Haus, 1 Rue de la Grand'Côte in Albi

    1 Rue de la Grand'Côte
    81990 Albi
Maison, 1 Rue de la GrandCôte à Albi
Maison, 1 Rue de la GrandCôte à Albi
Maison, 1 Rue de la GrandCôte à Albi
Maison, 1 Rue de la GrandCôte à Albi

Timeline

Bas Moyen Âge
Renaissance
Temps modernes
Révolution/Empire
XIXe siècle
Époque contemporaine
1400
1500
1600
1700
1800
1900
2000
XIVe siècle
Bezirk unter dem Einfluss des Kapitels Saint Salvi
XVIIe siècle
Großer Wiederaufbau des Hauses
1755
Erwähnung im Buch von *Erkennung *
1791
Eigentum von Étienne Lacombe
1810
Napolic Cadastre
18 mai 1971
Anmeldung für Historische Denkmäler
Aujourd'hui
Aujourd'hui

Kennzahlen

Sieur Delecouls - Besitzer in 1755 Erwähnt im Buch "Erkennung".
Étienne Lacombe - Eigentümer in 1791 Gepflegt in revolutionären Sektionszuständen.
Catherine Guiraud - Historik (Hauptspeicher) Bericht der Wandmalereien aus dem 16. Jahrhundert.
Isidore Sarrasy - Lokale Historiker Geben Sie das Eigentum von Étienne Lacombe in 1791 an.

Ursprung und Geschichte

Das Haus in der Rue de la Grand'Côte in Albi ist ein zusammengesetztes Gebäude, das mittelalterliche Überreste mit dem Bau des 17. Jahrhunderts vermischt. Es erhebt sich in der Nähe des Tarn, in einer Nachbarschaft, ehemals unter dem Einfluss des Salvi-Kapitels. Die nördliche Erhebung, mit Blick auf den Choiseul-Wharf, bewahrt Spuren einer mittelalterlichen Struktur: eine doppelt gerollte Arcade, die im Erdgeschoss verwöhnt wurde, und Fragmente von leicht eingestälten Buchten, die im ersten Stock überquert wurden. Diese Elemente, die teilweise durch spätere Entwicklungen zerstört werden, spiegeln eine alte Besetzung des Ortes wider. Der gewölbete Ziegelkeller, typisch für mittelalterliche Gebäude, verstärkt diese Hypothese.
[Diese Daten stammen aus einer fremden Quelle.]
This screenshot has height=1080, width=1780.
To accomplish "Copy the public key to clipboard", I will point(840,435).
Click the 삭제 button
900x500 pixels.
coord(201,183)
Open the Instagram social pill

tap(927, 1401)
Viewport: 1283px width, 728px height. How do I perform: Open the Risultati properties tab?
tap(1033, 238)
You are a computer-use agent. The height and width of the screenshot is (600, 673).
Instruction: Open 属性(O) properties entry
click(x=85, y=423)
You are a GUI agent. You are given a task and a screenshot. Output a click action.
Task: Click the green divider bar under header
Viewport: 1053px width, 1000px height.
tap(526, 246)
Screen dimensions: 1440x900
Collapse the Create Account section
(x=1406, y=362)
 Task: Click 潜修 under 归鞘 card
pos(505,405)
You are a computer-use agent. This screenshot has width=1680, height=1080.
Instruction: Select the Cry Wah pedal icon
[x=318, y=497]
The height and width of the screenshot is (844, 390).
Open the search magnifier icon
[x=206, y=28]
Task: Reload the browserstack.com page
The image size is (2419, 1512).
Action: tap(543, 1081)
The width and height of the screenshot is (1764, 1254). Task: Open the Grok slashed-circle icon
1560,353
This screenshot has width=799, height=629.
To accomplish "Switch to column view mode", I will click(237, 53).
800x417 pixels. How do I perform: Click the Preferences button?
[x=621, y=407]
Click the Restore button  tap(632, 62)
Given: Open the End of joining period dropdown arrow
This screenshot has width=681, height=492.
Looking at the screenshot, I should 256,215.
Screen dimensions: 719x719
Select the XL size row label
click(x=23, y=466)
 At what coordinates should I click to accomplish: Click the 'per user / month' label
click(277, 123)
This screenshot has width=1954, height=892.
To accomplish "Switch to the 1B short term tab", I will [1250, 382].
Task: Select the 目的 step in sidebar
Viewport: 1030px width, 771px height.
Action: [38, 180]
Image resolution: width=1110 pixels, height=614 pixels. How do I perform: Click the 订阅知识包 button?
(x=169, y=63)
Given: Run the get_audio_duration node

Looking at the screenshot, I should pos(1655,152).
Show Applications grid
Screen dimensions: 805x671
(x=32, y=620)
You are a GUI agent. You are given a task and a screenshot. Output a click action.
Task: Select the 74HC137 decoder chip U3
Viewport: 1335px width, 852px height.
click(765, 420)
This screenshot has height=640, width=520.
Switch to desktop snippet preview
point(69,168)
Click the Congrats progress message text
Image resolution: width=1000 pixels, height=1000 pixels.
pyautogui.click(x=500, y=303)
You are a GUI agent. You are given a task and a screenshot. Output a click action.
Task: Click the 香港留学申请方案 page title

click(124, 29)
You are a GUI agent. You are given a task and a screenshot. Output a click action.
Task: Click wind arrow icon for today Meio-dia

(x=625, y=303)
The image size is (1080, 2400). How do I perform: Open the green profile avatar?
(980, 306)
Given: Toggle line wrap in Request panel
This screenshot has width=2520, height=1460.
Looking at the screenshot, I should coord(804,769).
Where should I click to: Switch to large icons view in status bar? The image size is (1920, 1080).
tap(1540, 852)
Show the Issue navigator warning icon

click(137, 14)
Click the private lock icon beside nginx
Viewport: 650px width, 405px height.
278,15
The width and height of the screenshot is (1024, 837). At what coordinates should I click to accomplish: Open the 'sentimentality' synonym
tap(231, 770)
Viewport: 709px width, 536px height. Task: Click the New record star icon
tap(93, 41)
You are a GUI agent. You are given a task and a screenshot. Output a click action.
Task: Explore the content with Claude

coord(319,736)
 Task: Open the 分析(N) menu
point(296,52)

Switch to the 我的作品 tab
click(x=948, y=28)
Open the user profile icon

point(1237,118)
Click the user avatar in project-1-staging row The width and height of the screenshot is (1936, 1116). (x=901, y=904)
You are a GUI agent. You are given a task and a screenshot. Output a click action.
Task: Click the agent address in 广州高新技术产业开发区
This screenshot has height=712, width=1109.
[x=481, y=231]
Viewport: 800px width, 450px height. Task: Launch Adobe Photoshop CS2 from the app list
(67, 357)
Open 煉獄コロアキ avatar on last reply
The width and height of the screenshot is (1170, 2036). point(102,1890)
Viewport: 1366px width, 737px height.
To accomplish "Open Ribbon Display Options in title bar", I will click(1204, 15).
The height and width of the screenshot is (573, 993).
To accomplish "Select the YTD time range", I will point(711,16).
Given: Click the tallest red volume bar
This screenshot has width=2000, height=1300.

Die westliche Erhebung auf der Grand'Côte Street hat eine jüngere Fassade, charakteristisch für das siebzehnte Jahrhundert. Eine monumentale Tür, flankiert von Pflastern und überlagert von einem geschnitzten Pflaster, dominiert den Steinboden. Die Ziegelböden sind mit rechteckigen steinernen Buchten durchbohrt. Diese Fassade, die seit ihrer Konstruktion unverändert geblieben ist, kontrastiert mit der Nordseite, die während der Erweiterung der Rue de la Dongue neu gestaltet wurde, um den Choiseul-Wharf zu erweitern. Diese Transformationen haben wahrscheinlich einen Großteil der mittelalterlichen Strukturen ausgelöscht und nur fragmentarische Spuren hinterlassen.

Im 14. Jahrhundert gehörte die Nachbarschaft zum Saint-Salvi-Kapitel, und Landabkommen mit der Stadt oder Kapitel könnte den ursprünglichen Bau erleichtern. Das Buch von Reconnaissances von 1755 erwähnt das Haus als Eigentum von Sieur Delecouls, dann als Wohnung in der Nähe des Tarn-Tors, gegenüber der Stadtmauer beschrieben. Die Sektionszustände von 1791, die Étienne Lacombe zugeschrieben, während der Kadastre von 1810 ein viel größeres Recht auf Weg, erstreckt sich über mehrere Pakete jetzt aussterben. 1836 gehörte es den Herren Rias und Boyer.

Die Innenräume bewahren Wandmalereien aus dem späten 16. Jahrhundert auf, die im Halbgeschoss unter dem Dach entdeckt wurden und diesem Erbe eine künstlerische Dimension verleihen. Das mittelalterliche Gebäude, das jetzt in die Residenz des 17. Jahrhunderts integriert ist, illustriert so architektonische Überlagerungen und urbane Anpassungen über Jahrhunderte. Seine Inschrift in den Historischen Denkmälern im Jahr 1971 (Fassaden und Dächer) unterstreicht seine Bedeutung des Erbes, trotz der Veränderungen.

Die Lage des Hauses, an der Ecke des Choiseul-Wharfs und der Grand'Côte Straße, macht es zu einem Zeugnis für die städtischen Entwicklung von Albi. Die Nachbarschaft, einmal mit Festungen verziert, hat sein Aussehen durch das Layout der Docks und das Verschwinden von mittelalterlichen Gassen, wie die Rue de la Biscontie verändert. Diese Veränderungen, verbunden mit teilweisen Rekonstruktionen, erklären die aktuelle Struktur des Gebäudes, wo mittelalterliches Erbe und Klassiker des Großen Jahrhunderts kombinieren.